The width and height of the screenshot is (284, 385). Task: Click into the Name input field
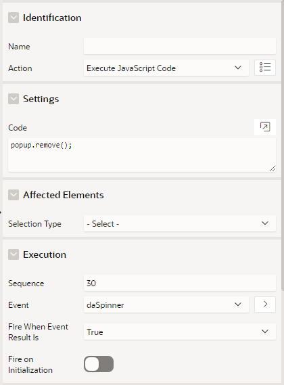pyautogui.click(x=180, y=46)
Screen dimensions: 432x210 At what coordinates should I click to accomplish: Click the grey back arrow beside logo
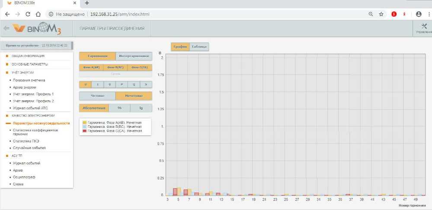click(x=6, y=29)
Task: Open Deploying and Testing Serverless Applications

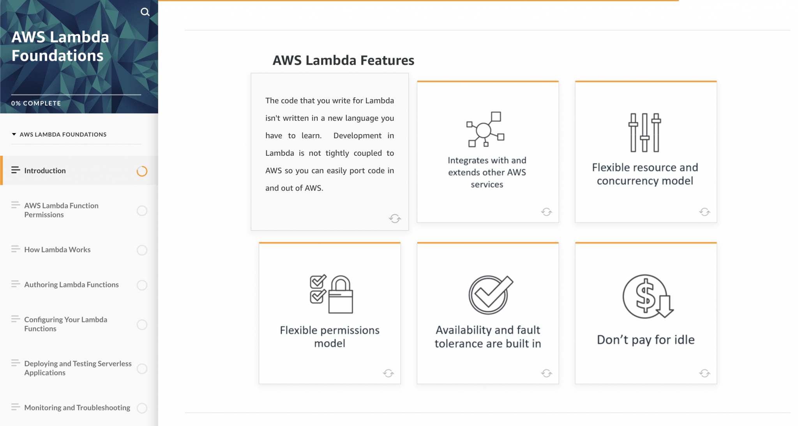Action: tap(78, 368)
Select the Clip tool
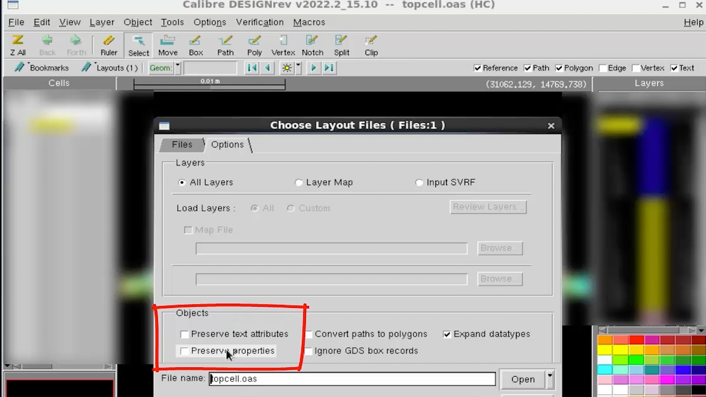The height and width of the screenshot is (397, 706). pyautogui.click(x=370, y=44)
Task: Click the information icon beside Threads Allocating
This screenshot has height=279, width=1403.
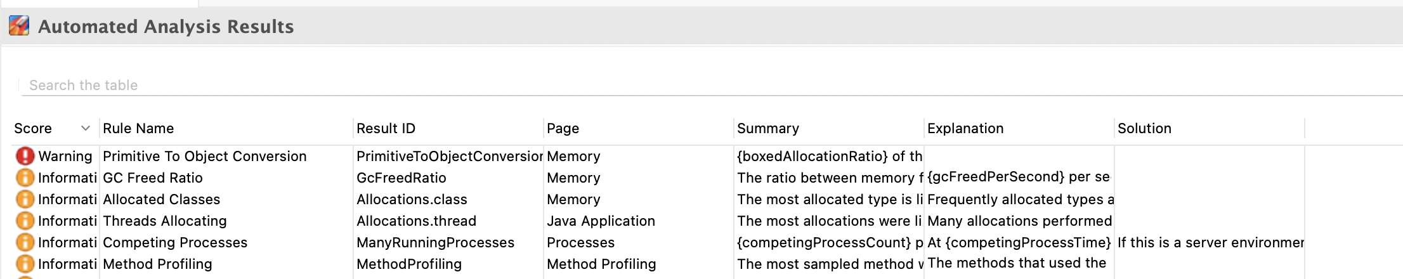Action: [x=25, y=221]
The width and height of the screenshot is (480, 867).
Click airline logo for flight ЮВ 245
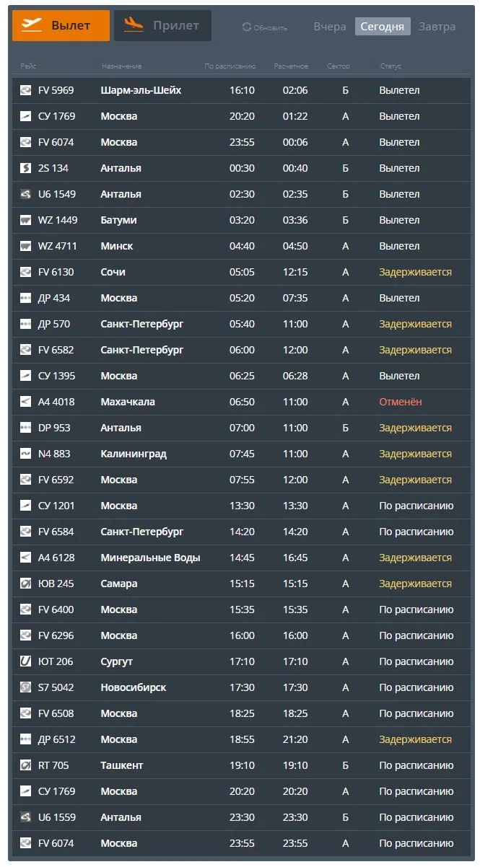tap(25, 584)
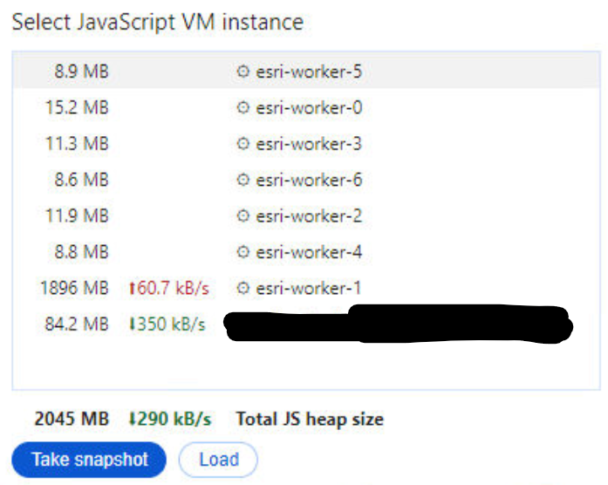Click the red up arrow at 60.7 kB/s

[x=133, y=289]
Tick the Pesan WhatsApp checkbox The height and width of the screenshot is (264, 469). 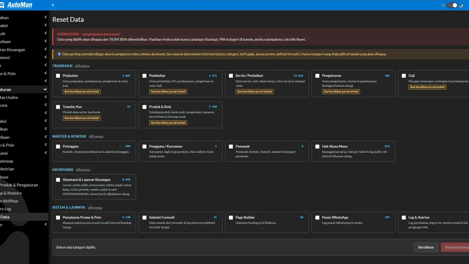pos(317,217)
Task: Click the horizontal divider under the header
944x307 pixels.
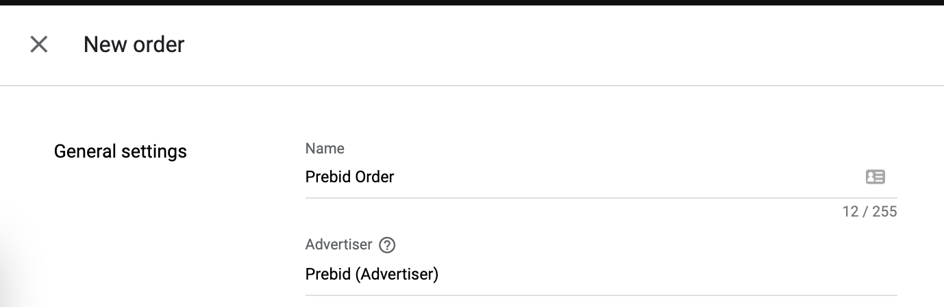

++++

Having found the line with "Screen dimensions: 432x210" and the line with "The width and height of the screenshot is (480, 867)." in the material above, write out exactly those two and every line between, leaving the pictures out.

Screen dimensions: 432x210 At what coordinates should I click to accomplish: Click the grey back arrow beside logo
click(x=6, y=29)
Task: Open Deploying and Testing Serverless Applications

Action: tap(78, 368)
Select the Clip tool
The height and width of the screenshot is (397, 706). pyautogui.click(x=370, y=44)
Task: Click the information icon beside Threads Allocating
This screenshot has height=279, width=1403.
Action: [x=25, y=221]
The width and height of the screenshot is (480, 867).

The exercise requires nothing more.